SERT structure and function
Intracellular and extracellular serotonin levels are controlled through tissue SERT expression levels and transporter activity. SERT is a protein consisting of 630 amino acids and has a similar structure to the noradrenaline transporter (NET) and dopamine transporter (DAT). In vitro experiments with SERT have demonstrated that phosphorylation state of the transporters is controlled by several kinase and phosphatase signalling pathways which alters movement of serotonin through the transporter [76]. SERT-medicated serotonin uptake is driven by a Na+/Cl- transmembrane ion gradient [77]. SERT proteins can be regulated by numerous protein kinase (PK) linked pathways, which include the signalling molecules protein kinase C (PKC), protein kinase G (PKG) and p38 mitogen-activated protein kinase (MAPK) [78-80]. Extracellular serotonin can induce the phosphorylation and downregulation of SERT through PKC signalling pathways [81]. Several G-protein coupled receptors such as adenosine, histamine and α2-adrenergic receptors also modulate SERT activity [79,82] as well as inflammatory cytokines such as IL-10 and IFN-γ, and TNF-α [83-85]. SERT is the major mechanism by which serotonin uptake from extracellular fluid occurs; however, when SERT function or expression is altered and the levels of serotonin are elevated, other monoamine transporters that have a lower affinity for serotonin such as DAT and NET will transport serotonin [86].

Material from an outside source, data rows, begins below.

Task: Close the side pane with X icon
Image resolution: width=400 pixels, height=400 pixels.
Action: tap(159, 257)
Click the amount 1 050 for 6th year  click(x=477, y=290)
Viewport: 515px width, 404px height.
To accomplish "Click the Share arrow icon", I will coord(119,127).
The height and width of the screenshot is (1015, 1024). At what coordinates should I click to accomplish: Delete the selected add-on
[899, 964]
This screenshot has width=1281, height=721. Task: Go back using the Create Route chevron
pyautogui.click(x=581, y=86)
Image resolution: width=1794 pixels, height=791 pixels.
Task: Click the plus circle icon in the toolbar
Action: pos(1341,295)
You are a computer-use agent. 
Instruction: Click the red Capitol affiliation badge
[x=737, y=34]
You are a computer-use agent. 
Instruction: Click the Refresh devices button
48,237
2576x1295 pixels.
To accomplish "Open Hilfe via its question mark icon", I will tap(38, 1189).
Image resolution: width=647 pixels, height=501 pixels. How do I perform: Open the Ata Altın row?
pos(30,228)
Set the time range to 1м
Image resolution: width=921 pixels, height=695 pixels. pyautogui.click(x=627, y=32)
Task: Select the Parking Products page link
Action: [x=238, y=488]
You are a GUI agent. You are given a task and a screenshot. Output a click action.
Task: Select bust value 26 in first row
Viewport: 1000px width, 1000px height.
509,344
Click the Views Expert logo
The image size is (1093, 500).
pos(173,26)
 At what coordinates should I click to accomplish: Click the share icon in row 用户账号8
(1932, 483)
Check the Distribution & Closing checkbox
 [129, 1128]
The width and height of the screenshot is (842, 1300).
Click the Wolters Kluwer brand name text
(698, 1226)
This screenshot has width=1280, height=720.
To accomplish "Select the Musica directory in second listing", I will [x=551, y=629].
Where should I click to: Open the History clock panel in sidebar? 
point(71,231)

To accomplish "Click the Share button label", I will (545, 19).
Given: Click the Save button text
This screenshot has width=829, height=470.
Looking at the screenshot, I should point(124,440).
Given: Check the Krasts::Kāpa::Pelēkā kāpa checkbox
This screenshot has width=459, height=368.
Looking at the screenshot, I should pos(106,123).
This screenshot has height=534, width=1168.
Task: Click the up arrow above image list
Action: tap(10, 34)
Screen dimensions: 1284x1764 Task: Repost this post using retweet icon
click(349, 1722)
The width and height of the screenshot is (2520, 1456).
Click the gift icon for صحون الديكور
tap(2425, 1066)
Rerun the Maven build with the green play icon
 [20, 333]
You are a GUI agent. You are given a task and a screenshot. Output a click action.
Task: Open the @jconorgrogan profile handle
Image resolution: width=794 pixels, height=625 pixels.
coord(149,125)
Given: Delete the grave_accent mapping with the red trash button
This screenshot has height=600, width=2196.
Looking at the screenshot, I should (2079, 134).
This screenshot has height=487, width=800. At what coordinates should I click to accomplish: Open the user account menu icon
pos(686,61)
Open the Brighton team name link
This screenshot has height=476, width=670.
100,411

Gain-of-function SERT-coding variants have been reported with some SNPs in the gene that encodes SERT, SLC6A4, causing a change in the amino acid sequence of SERT [87]. These are rare genetic variants, which represent a frequency of much less that 1% of the population. Human variants such as Ile425Leu, Phe465Leu and Leu550Val when expressed in HeLa cells have been shown to exhibit a gain of serotonin transport phenotype due to elevated expression of the transporter and altered regulation via the PKG/p38 MAPK signalling pathways [88] whereas the Gly56Ala variant increases in serotonin transport across cell membranes with no changes in transporter numbers [89].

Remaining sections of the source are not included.